Text provided below:

- Sire: Halo
- Grandsire: Hail to Reason
- Dam: Ballade
- Damsire: Herbager
- Sex: Stallion
- Foaled: 1989
- Country: Canada
- Colour: Brown
- Breeder: Windfields Farm
- Owner: Taylor Made Farm and Aaron and Marie Jones
- Trainer: Clint C. Goodrich
- Record: 9: 4-2-0
- Earnings: $302,820

Major wins
- Arlington Classic (1992) Sheridan Stakes (1992)

Awards
- Leading sire in North America (2005)

= Saint Ballado =

Canadian Thoroughbred racehorse

Saint Ballado (1989-2002) was a Canadian-bred Thoroughbred race horse, best known as the sire of Horse of the Year Saint Liam and champion Ashado. Saint Ballado was the leading sire in North America of 2005.

==Background==
Saint Ballado was bred in Ontario by Windfields Farm. He was sired by Halo, himself a leading sire whose other offspring included the great Sunday Silence. Saint Ballado's dam, Ballade, was the 1992 Canadian Broodmare of the Year. A daughter of Herbager, she had previously produced champions Glorious Song and Devil's Bag.

In 1990, Saint Ballado was purchased at a Keeneland yearling sale for $90,000 by Clint Goodrich as agent for Tartan Farms. The price was thought to be low for the full brother to the champions Glorious Song and Devil's Bag, but bidders were put off by his conformation (he was notably back at the knees and had upright pasterns). In 1991, Saint Ballado was purchased privately from Tartan Farms by trainer Clint Goodrich and his two partners, Robert Lothenbach and Stephan Herold, for $150,000.

==Race career==

Saint Ballado's race record spanned only nine starts with four wins to his credit, two of them at the stakes level. In August 1991, he started in his first race, finishing second in a maiden race at Arlington Park. However, he was given time off due to his lingering physical immaturity and did not break his maiden until January 1992 in what was his second lifetime start. By his fourth race, he had his second win. He was then moved into stakes races and was unplaced in two Grade II events, the Jim Beam and Blue Grass Stakes. Goodrich moved him back to Arlington Park and entered him in the Grade III Sheridan Stakes, which he won by seven lengths. Saint Ballado was then entered in the Arlington Classic, then a Grade II stakes. He won the race by 4 and a half lengths pulling away. In his next start though, he finished fourth in the Grade I Haskell Invitational at Monmouth Park. Saint Ballado retired after the Haskell, his career possibly cut short by his conformation faults.

End of Text provided.
Supplied material below:

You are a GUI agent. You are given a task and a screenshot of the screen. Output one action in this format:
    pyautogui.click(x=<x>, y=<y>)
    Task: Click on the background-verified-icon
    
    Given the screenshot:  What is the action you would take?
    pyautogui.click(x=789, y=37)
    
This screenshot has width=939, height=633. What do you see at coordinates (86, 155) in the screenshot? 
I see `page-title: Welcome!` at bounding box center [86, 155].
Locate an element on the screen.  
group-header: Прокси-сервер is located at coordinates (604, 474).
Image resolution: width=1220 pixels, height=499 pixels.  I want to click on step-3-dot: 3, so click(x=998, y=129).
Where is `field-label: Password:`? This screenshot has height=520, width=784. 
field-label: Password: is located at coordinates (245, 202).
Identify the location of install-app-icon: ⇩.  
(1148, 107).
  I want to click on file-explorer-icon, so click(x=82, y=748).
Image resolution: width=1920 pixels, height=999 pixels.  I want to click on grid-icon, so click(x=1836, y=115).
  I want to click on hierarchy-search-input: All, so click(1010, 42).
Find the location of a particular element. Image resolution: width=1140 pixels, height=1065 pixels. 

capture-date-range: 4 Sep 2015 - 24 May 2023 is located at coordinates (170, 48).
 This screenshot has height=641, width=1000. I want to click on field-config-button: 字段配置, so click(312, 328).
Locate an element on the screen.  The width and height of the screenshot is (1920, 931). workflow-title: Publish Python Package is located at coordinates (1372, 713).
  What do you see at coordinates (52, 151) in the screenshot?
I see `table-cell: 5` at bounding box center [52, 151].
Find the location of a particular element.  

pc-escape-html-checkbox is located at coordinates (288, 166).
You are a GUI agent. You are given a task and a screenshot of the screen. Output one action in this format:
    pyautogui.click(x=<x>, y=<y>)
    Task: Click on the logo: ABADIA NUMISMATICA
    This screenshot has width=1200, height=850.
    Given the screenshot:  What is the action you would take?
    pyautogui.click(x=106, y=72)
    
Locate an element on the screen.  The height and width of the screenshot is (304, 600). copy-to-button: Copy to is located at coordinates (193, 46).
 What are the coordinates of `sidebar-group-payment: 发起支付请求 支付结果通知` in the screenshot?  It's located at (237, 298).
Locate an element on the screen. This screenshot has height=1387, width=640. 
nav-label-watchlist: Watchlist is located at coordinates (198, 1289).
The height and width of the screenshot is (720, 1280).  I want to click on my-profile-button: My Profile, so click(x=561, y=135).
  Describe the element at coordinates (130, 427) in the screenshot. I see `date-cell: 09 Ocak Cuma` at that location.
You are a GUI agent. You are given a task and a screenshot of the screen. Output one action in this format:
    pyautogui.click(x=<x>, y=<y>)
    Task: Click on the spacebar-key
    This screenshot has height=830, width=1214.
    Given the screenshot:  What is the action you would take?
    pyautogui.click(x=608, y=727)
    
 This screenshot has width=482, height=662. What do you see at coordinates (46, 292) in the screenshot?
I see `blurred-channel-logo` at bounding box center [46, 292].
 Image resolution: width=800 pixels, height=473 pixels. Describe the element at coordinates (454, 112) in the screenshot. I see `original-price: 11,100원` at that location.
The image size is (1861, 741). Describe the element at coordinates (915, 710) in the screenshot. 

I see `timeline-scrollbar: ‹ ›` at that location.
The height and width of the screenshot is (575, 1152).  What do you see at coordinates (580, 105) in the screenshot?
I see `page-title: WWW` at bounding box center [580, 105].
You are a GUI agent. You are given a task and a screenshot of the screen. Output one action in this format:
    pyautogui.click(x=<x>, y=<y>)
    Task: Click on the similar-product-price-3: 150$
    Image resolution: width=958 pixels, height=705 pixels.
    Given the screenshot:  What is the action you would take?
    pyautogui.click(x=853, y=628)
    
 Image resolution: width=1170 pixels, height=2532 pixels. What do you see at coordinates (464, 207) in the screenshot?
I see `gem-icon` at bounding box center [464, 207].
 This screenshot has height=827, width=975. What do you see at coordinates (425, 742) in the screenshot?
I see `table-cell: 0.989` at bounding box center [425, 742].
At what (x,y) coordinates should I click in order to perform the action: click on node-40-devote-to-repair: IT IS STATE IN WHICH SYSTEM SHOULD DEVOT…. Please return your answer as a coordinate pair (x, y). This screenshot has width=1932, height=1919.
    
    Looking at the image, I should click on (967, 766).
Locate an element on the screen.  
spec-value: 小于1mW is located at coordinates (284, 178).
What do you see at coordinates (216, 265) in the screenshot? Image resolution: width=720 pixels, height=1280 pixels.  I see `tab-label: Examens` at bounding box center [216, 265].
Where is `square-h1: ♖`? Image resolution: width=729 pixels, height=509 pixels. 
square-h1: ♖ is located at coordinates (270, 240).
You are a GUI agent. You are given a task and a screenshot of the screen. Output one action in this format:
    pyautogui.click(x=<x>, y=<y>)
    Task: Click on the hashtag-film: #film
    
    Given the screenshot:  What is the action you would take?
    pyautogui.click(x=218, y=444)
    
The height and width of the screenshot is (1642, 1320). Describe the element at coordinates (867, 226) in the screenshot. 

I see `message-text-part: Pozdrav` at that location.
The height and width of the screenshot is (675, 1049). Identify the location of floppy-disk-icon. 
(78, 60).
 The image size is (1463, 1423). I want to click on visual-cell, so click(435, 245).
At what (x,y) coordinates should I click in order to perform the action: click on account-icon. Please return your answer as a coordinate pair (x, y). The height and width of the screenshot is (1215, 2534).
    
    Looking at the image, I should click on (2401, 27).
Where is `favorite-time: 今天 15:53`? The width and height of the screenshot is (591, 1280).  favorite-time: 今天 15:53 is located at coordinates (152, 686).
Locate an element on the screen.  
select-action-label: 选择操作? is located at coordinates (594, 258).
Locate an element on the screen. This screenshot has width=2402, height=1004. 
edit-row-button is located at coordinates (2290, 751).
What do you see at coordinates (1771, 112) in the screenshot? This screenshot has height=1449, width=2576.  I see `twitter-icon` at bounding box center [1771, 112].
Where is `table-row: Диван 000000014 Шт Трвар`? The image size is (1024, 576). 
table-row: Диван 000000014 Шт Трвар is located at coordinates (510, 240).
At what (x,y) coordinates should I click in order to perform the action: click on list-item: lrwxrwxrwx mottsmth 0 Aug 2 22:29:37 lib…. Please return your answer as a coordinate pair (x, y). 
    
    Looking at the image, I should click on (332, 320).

End of Supplied material.

> [Set of tasks]:
• a. Decide whether each statement below agrees with the Saint Ballado article, answering yes or no and quoting the words of the article that settle it.
(i) Saint Ballado was bought at a Keeneland yearling sale for $150,000.
(ii) Saint Ballado won the Sheridan Stakes by seven lengths.
(iii) Ballade was the 1991 Canadian Broodmare of the Year.
• b. Pick up the Saint Ballado article after its final sentence and keep writing it.

> [Answers to this exercise]:
• a.
(i) No: "Saint Ballado was purchased at a Keeneland yearling sale for $90,000"
(ii) Yes: "entered him in the Grade III Sheridan Stakes, which he won by seven lengths"
(iii) No: "Saint Ballado's dam, Ballade, was the 1992 Canadian Broodmare of the Year"

• b.
==Breeding career==

In 1993, Saint Ballado began his breeding career in Florida at Ocala Stud Farms. Because of his indifferent race record and the lack of success of Devil's Bag at stud, his initial stud fee was only $2,500. At the time of his death in 2002, his stud fee had jumped to $125,000, over 50 times his original fee. By that time, he had been purchased from the original racing partnership of Goodrich, Lothenbach and Herold by breeder Aaron U. Jones for a reported (USD) $6.5M and relocated to Taylor Made Farm in Kentucky. In 2005, Saint Ballado was awarded Leading Sire of the Year with his progeny earning over $9.2 million that year alone. His offspring also did very well in yearlings sales. For example, Word of Mouth sold for $2.6 million, and Warhol sold for $4 million.

Saint Ballado sired 68 stakes winners from 717 named foals. His most notable offspring include:
- Saint Liam: Champion Older Male 2005 and Horse of the Year 2005
- Ashado: Champion 3-Y-O Filly 2004; Champion Older Female 2005
- Captain Bodgit: Grade 1 Winner (Florida Derby)
- Yankee Victor: Grade 1 Winner (Metropolitan Handicap)
- Sunriver: Grade 1 Winner (Hollywood Turf Cup Stakes)
- Sister Act: Grade 1 Winner (Hempstead Handicap)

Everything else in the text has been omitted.